(A block of data)
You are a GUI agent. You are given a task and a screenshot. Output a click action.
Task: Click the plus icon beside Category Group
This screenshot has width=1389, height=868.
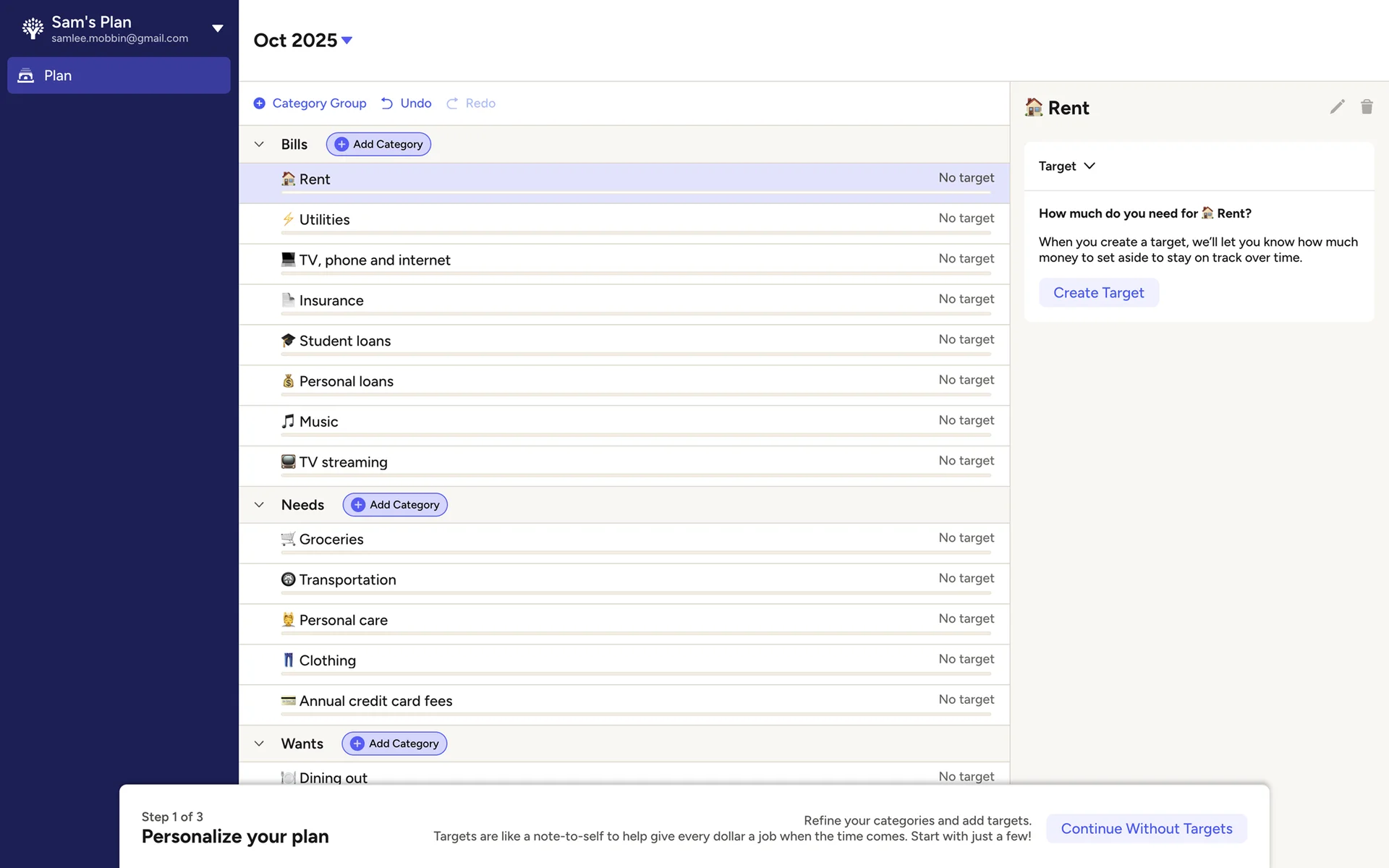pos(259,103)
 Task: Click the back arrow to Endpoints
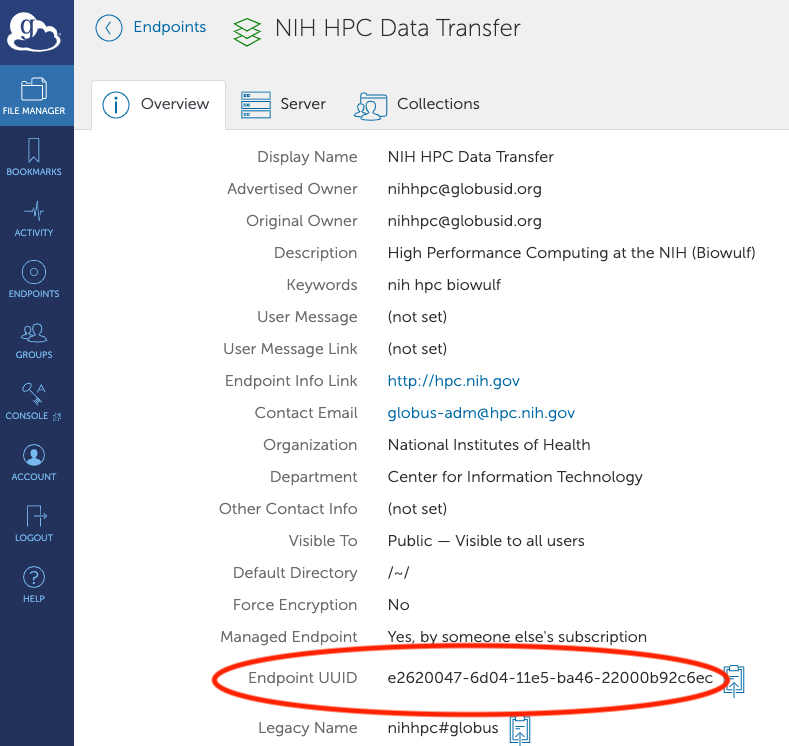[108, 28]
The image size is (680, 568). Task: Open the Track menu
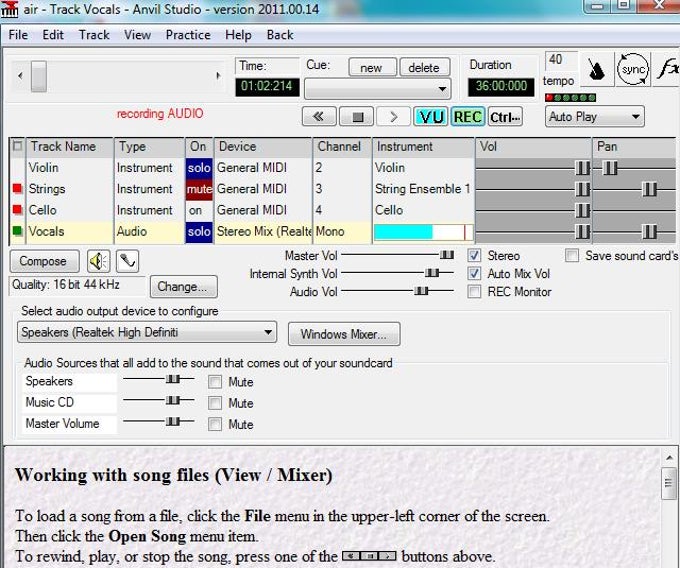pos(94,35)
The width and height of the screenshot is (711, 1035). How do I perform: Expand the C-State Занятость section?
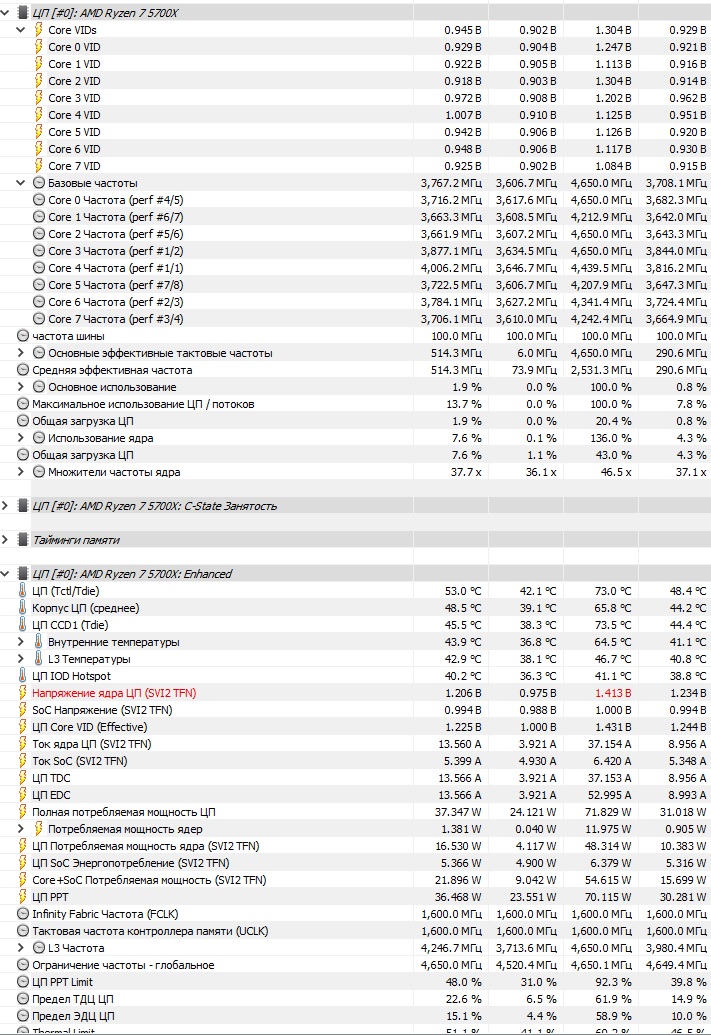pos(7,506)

Task to complete
Please count how many lines in the data above contain the word "height", and give only the number.

Correct response
2